近年、「都市」をテーマとする作品群を連続して製作・発表している松田正隆率いるマレビトの会。2009年からは長崎と広島という未曾有の出来事を経験した二つの都市を題材にした「ヒロシマ―ナガサキ」シリーズに着手。自身の故郷でもある長崎をテーマに作家自身と父親の関係をドキュメンタリー風に描いた『声紋都市-父への手紙』(F/Tとの共同製作)、戦後「公園」を中心に復興した広島の町をテーマにした『PARK CITY』を続けて上演し、大きな反響を呼んだ。
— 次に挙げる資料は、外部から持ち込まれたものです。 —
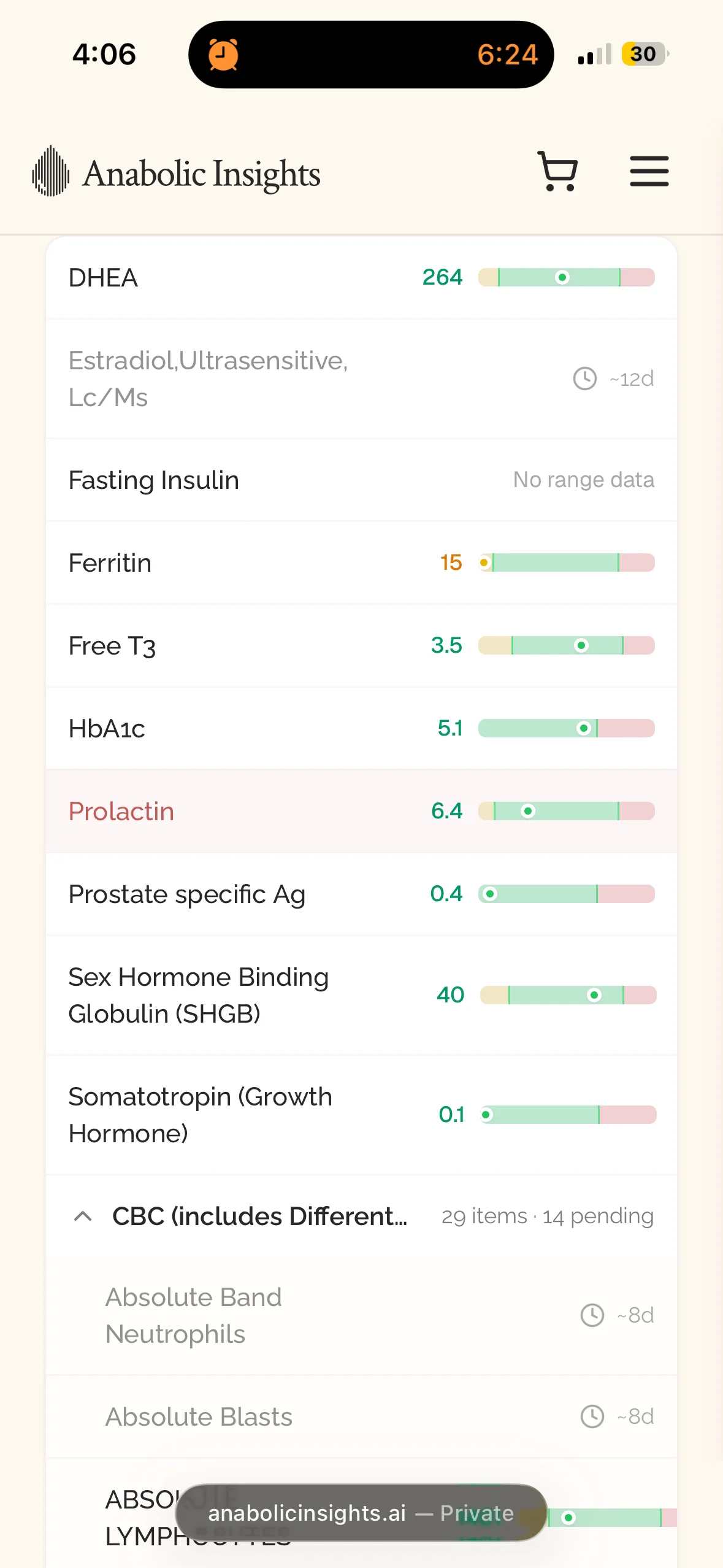Image resolution: width=723 pixels, height=1568 pixels.
Task: Open the shopping cart
Action: click(x=557, y=171)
シリーズ第3弾となる今回は、「ヒロシマ―ナガサキ」をみる視点を国外へと広げる。朝鮮半島における「もう一つのヒロシマ」と呼ばれる町「ハプチョン」に注目し、いまなお、広島での被爆者が数多く住む同地を取り上げることで、「唯一の被爆国・日本」からこぼれ落ちる「異邦性」をめぐる問題に迫る。
上演は、博物館のような展覧形式と「演劇」が交じり合ったもの。自由学園明日館の空間に、ハプチョンと広島でのフィールドワーク・取材で得た声や音、映像、テキストなどの素材と、これまで松田が追及してきた、当事者を「代弁していく」演技する身体が「展示」される。ここでは、演劇上演の特徴であり制約でもある「決まった時間に、席に座って観る」という枠組みは取り払われ、上演時間の内であれば、観客は自分の好きな時間に入場できる。したがって作品をどれだけの時間、どのように受け取るかは観客に委ねられることになる。観客の体験と想像力が加わることによって、初めて作品が完成するような上演形態は、これまでの演劇体験を根本から疑う試みとなる。
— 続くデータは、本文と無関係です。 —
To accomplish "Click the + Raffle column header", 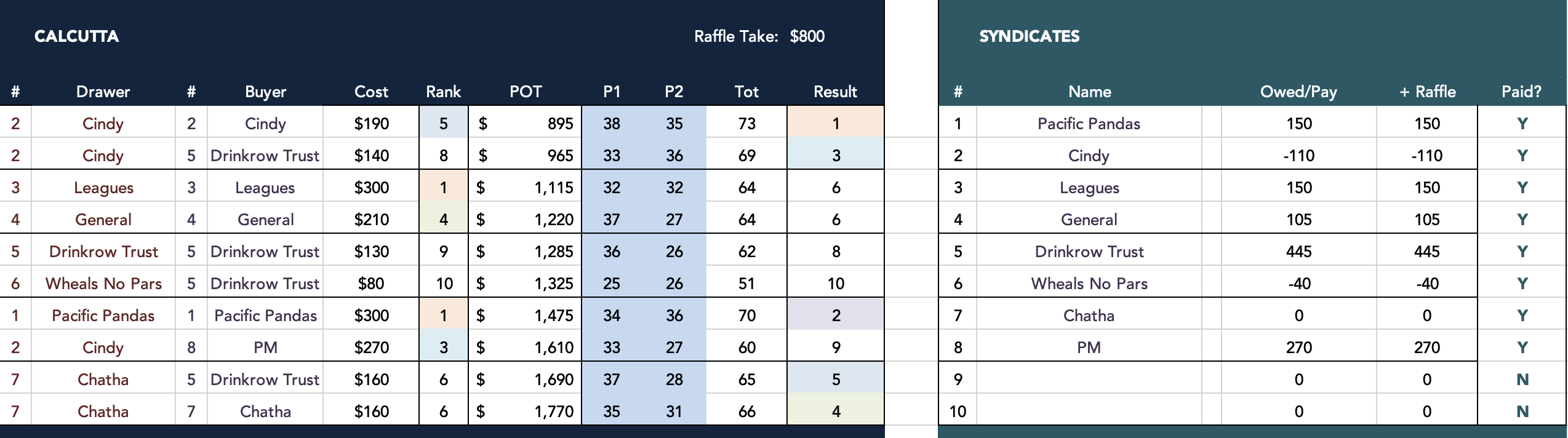I will (1427, 92).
政治、経済両面から最も注目を浴びるアジア、とりわけ中国・朝鮮半島と日本の新たな関係構築が問い直される2010年代の始まりに、二重写しの都市像を劇場に引き入れる本作品。その試みは、劇場―演劇と都市の関わりについての重要な示唆を与えると同時に、それらといかに向かい合うのかを観客ひとりひとりに問うことになるだろう。
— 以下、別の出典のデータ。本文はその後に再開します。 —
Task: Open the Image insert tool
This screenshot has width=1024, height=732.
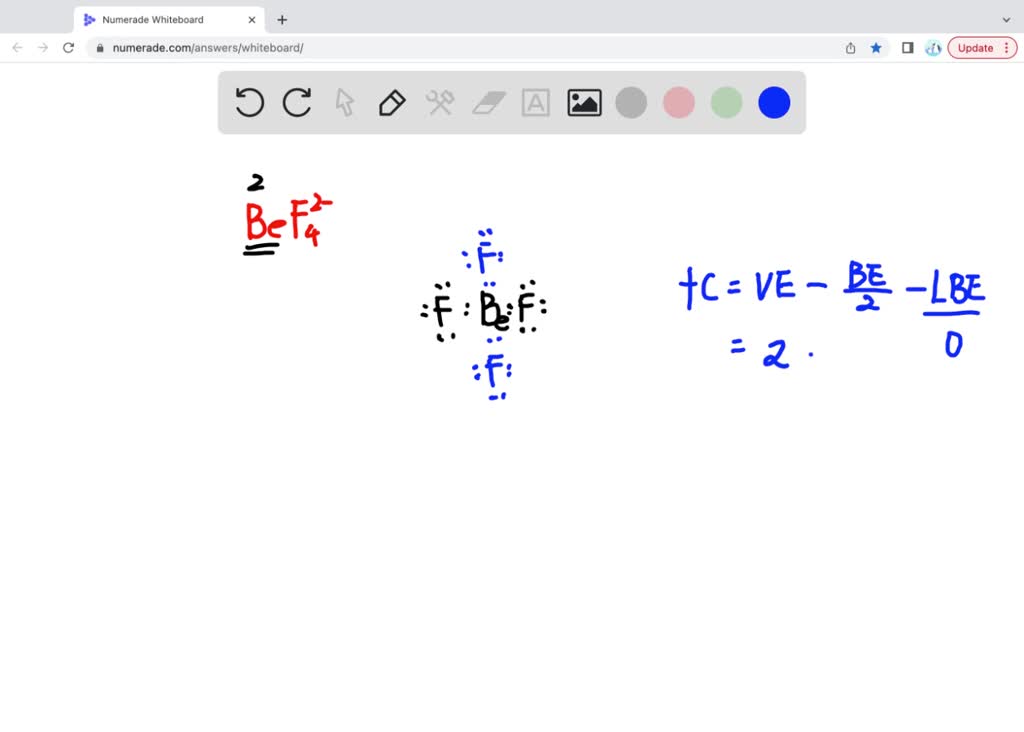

★【F/Tマガジン】 マレビトの会 試演会(2010年9月15日)レポート <部外者>が探す被爆都市のリアル
韓国・ハプチョンについて
大韓民国慶尚南道の北部に位置するハプチョン(陜川)は、釜山より車で約二時間ほどの山あいにある小さな街である。二十世紀初頭から戦時中にかけて、この地域から大勢の出身者が広島に移住し、そして原爆投下の犠牲となった(広島における韓国・朝鮮人被爆者の数は、被爆者総数42万人のうち約5万人と言われている)。戦後、帰郷した人々がいまも多く住むハプチョンは「韓国のヒロシマ」「もう一つのヒロシマ」などと呼ばれている。現在、市内には大韓赤十字社が運営する原爆被害者福祉会館があり、高齢になった被爆者が過ごす施設として約110名の人が入所している(待機者は約130名に上る)。
演出ノート
松田正隆
広島から始まる旅。
朝鮮半島への、韓国の広島、ハプチョンへの。
そして広島のなかの朝鮮を見つめる旅。
われわれのなかのかれら、かれらのなかのわれわれ。
それは郷愁をかかえこむ身体への抵抗であり、異国へとわれわれを開く方策である。二つのHではじまる都市。HIROSHIMAとHAPCHEON。ヒロシマともうひとつのヒロシマ。広島に顔があるとすれば、その顔にハプチョンの面影を見ることはできるだろうか。ハプチョンに顔があるとすれば、その顔に広島の面影を見ることはできるだろうか。既存のヒロシマの物語に回収されることのない「都市」の相貌を報告すること。それは、二つのH都市を往還することで見えて来るわたしたちの外部と、どのように関わり得るのかを探る試みでもある。
また、この作品の創作を通して考えることの一つは、「人を殺してはならない」という倫理的命題のことである。広島においてふるわれた暴力とはなにか。その問いに応える方策は、「他者と共存すること」とある意味「やむを得ない場合は他者を殺す」とする核兵器による抑止力がほんとうに両立し得るのかを粘り強く考え続けることでもある。